Could Merve’s customers go to Starbucks? They sure can and when they’re not in town I’d bet many of them do, but when they have a choice, Merve’s brand speaks to them better than Starbucks and she does everything she can to keep it that way.
It may be easy to dismiss this example because Merve’s is a small local retail establishment and your company is regional or national or even international. That’s a mistake. The marketing principles that impact Merve’s apply to everyone. In fact, Merve’s is probably more susceptible to these forces than most major brands and companies because Merve’s can’t afford to be wrong.
The Problem Is Target Identification
I asked a question earlier, “if everyone knows the ‘right’ way to do it, why does the problem happen so often?”
Every marketer knows they need to identify the target customer their brand serves. The problem creeps in as they begin to define who that potential customer is. The larger the brand expectations, the more likely it is the problem will rear its ugly head.

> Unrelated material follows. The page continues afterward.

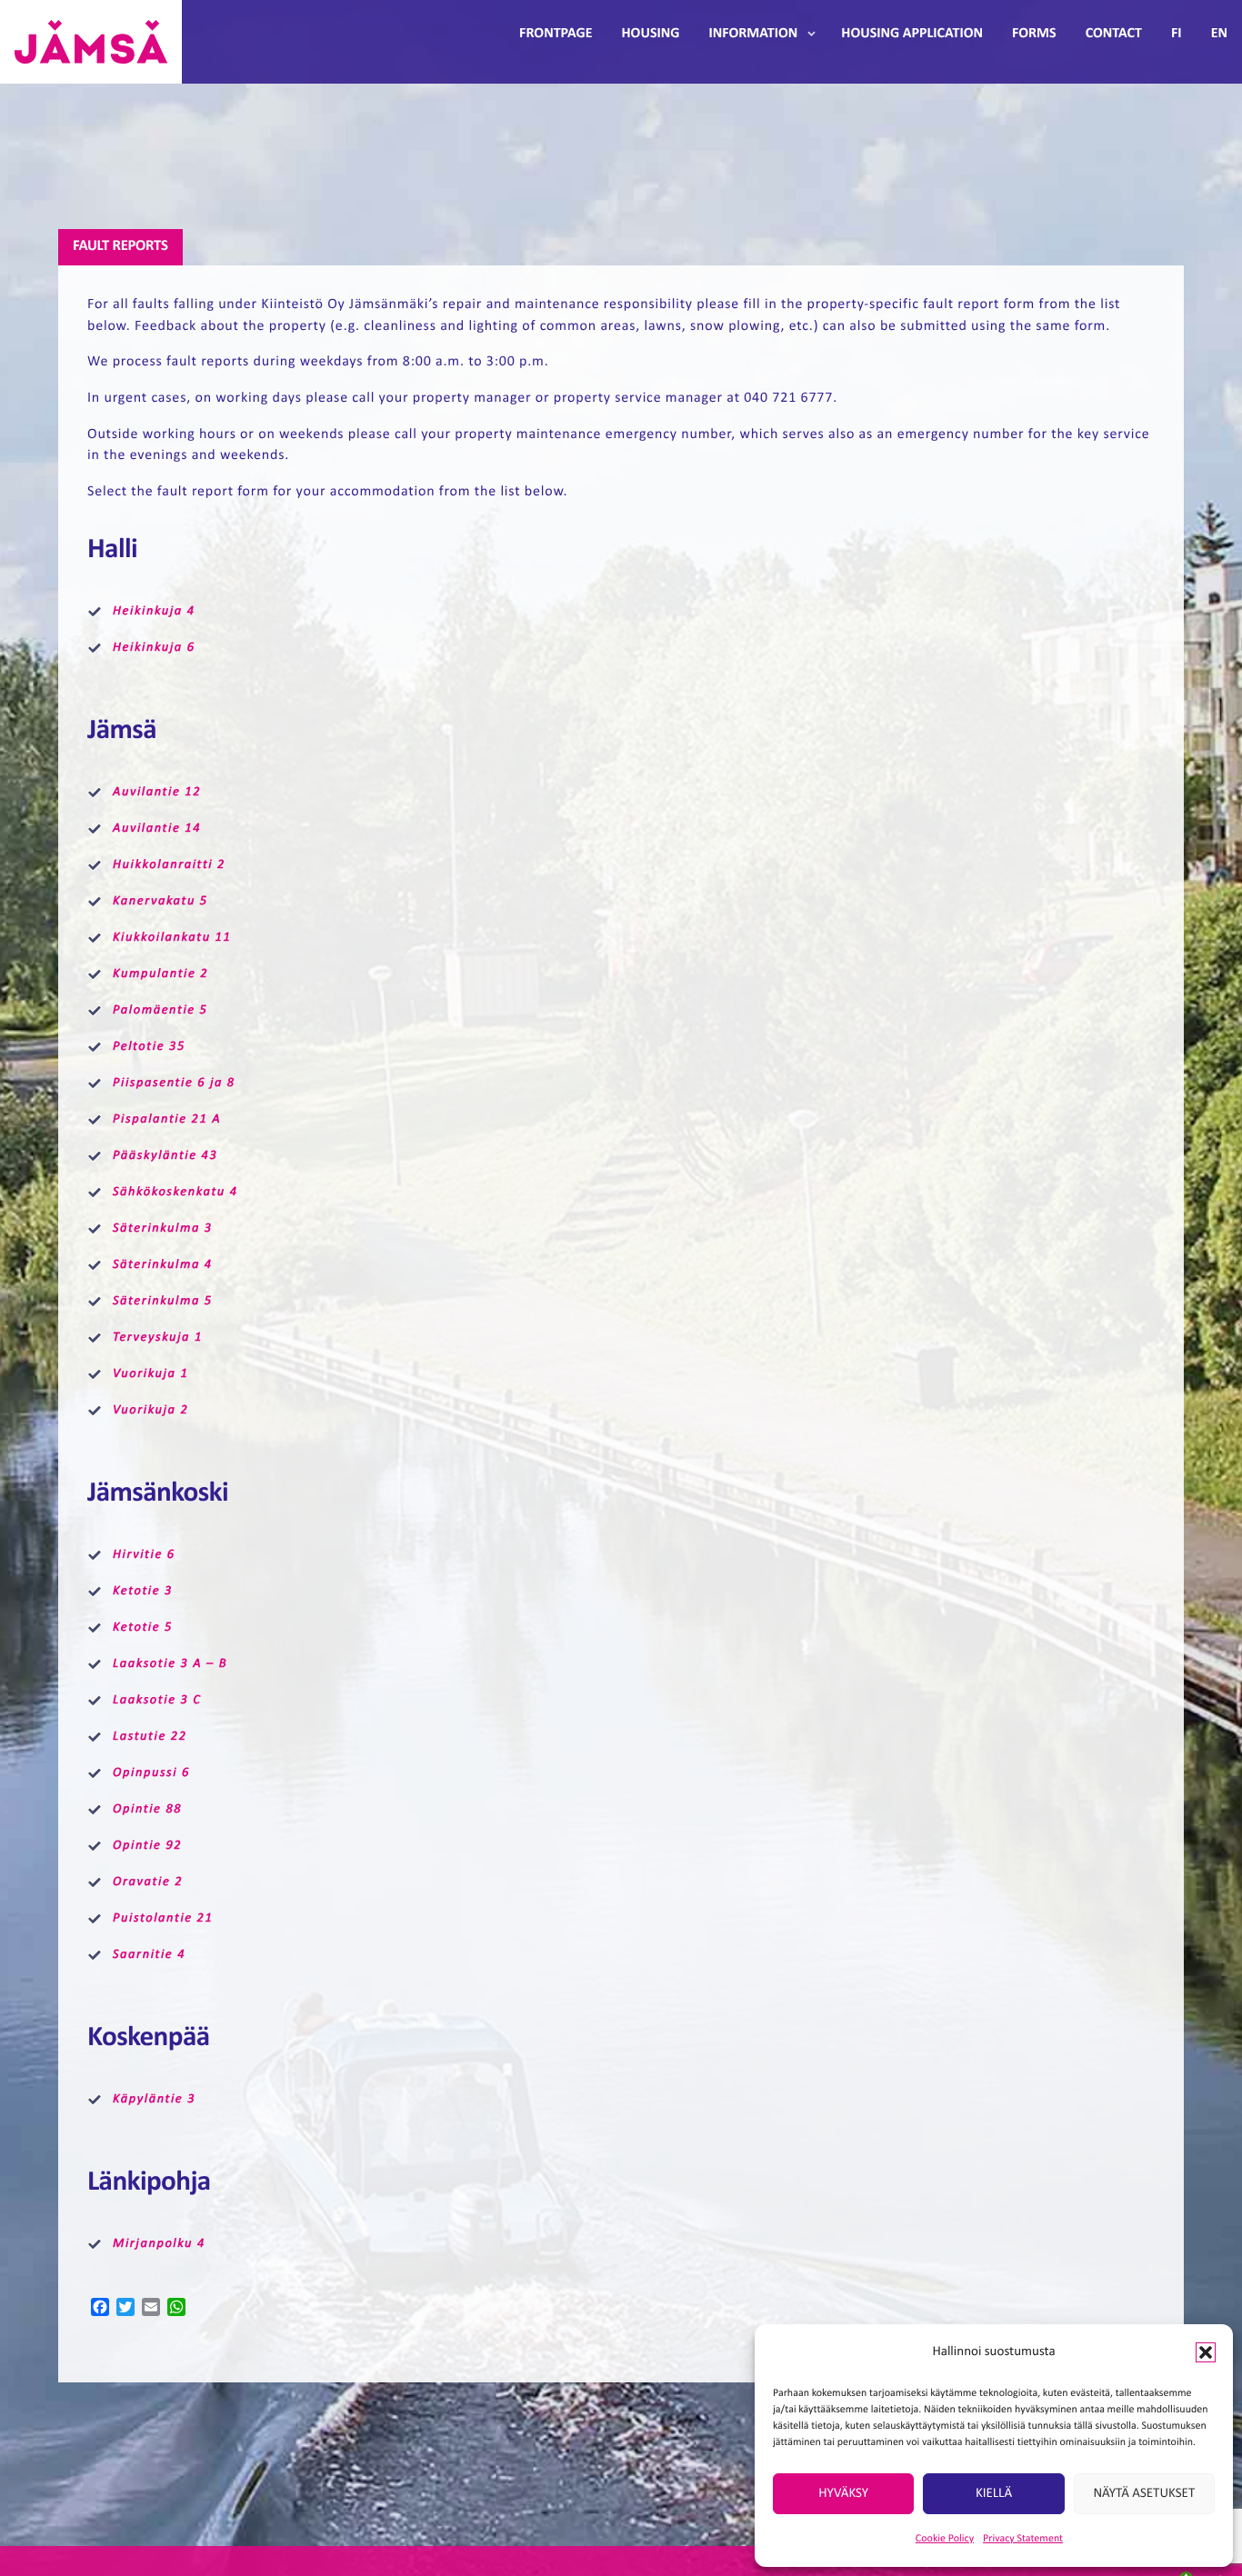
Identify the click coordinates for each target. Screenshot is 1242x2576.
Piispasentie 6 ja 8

The answer is pretty simple. Most marketers are scared to death to leave any potential customers on the table. High expectations require every revenue dollar the brand can find. Now, the problem isn’t so blatant that marketers have thrown the doors wide open and are intentionally talking with everyone in their market. The problem is more subtle than that. Every junior marketer instinctually recites the phrase “you can’t be everything to everybody.”
The problem comes in when marketers, in an attempt to not be ‘everything to everybody,’ begin defining their customer target in ways that create the illusion of segment-specific targeting but, in reality, are no different than speaking to the entire market.
I call this “pseudo-segmenting,” and it typically takes the form of adding modifiers to the broader audience definition to create the sense of targeting. An example is modifying ‘coffee drinkers’ to ‘taste driven coffee drinkers.’ In the pharmaceutical arena ‘type 2 diabetes patients’ may be modified to ‘uncontrolled type 2 diabetes patients.’ Arguably, there is no discernable difference between the modified groups and the market of coffee drinkers or type 2 diabetes patients in general that will drive unique marketing strategies and promotional execution.
Nearly every iconic brand clearly identifies its core target customer in a way that is highly specific and deeply connected to them, while also making it clear who they are NOT targeting. It’s clear this choice and commitment makes a difference. They remain completely focused on the specific target even if it means pushing away other potential customers.
If you’re a marketer, you’re probably nodding in agreement. Most marketers extol the idea of defining a very clear customer target and, I believe, truly wish to achieve it in their brand’s positioning. In practice, however, few marketers actually ever get there.
Great targeting requires you to purposefully decide who your customers will be and who they won’t be and courageously staying the course as you build brand equity.
I’m not suggesting the decision is easy. In most companies, large and small, loads of barriers get in the way. But, if you want your brand to be a success in a highly competitive market, great targeting, real target customer identification – without compromise – is absolutely required.